Reaching for the frontier model on everything is the default because it’s the least thinking up front. It also buys the worst repeatability. A frontier model is a moving target: the provider ships a new version, behavior shifts, and a workflow you never touched starts failing in ways you can’t diff. That’s the wind changing. A rule set, a gradient-boosted classifier, a small model you pinned to a version, a plain regex — these fail loudly and predictably, and when requirements move you change one thing on purpose instead of finding drift in production.

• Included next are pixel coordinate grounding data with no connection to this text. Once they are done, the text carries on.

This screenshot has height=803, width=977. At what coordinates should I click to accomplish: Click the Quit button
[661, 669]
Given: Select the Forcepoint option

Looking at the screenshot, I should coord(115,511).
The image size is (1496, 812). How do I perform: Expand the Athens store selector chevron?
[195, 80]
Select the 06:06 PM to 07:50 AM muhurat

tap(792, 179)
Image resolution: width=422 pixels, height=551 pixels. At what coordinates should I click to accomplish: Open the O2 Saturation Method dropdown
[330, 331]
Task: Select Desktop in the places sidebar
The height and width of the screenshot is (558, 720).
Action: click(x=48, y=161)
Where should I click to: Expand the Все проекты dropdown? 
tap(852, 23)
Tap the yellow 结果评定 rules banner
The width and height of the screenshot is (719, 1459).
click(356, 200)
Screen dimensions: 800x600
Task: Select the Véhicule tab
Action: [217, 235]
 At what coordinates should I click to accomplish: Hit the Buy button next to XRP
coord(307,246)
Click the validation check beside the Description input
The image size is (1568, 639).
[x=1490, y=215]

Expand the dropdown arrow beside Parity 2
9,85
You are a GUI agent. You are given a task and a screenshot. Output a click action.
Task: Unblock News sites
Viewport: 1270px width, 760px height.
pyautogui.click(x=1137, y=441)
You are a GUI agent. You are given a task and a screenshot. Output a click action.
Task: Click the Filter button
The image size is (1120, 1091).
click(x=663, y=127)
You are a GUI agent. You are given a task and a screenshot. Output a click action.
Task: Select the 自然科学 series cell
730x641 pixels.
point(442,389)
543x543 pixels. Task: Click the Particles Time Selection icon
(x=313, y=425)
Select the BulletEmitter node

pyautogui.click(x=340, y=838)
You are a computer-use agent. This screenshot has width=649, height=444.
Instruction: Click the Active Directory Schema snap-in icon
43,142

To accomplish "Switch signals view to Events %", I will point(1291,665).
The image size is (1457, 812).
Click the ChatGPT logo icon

So the rule is plain: size the system to the task, pick the type to the task’s shape, and spend the frontier budget only where the task is actually open. A frontier model is very good at absorbing vagueness, which makes it useful at the edge of a system and dangerous at the core. The catalog isn’t a ladder where everything eventually becomes a frontier model. It’s a toolbox. The win isn’t the biggest tool. It’s choosing the tool that fails in a way your system can survive.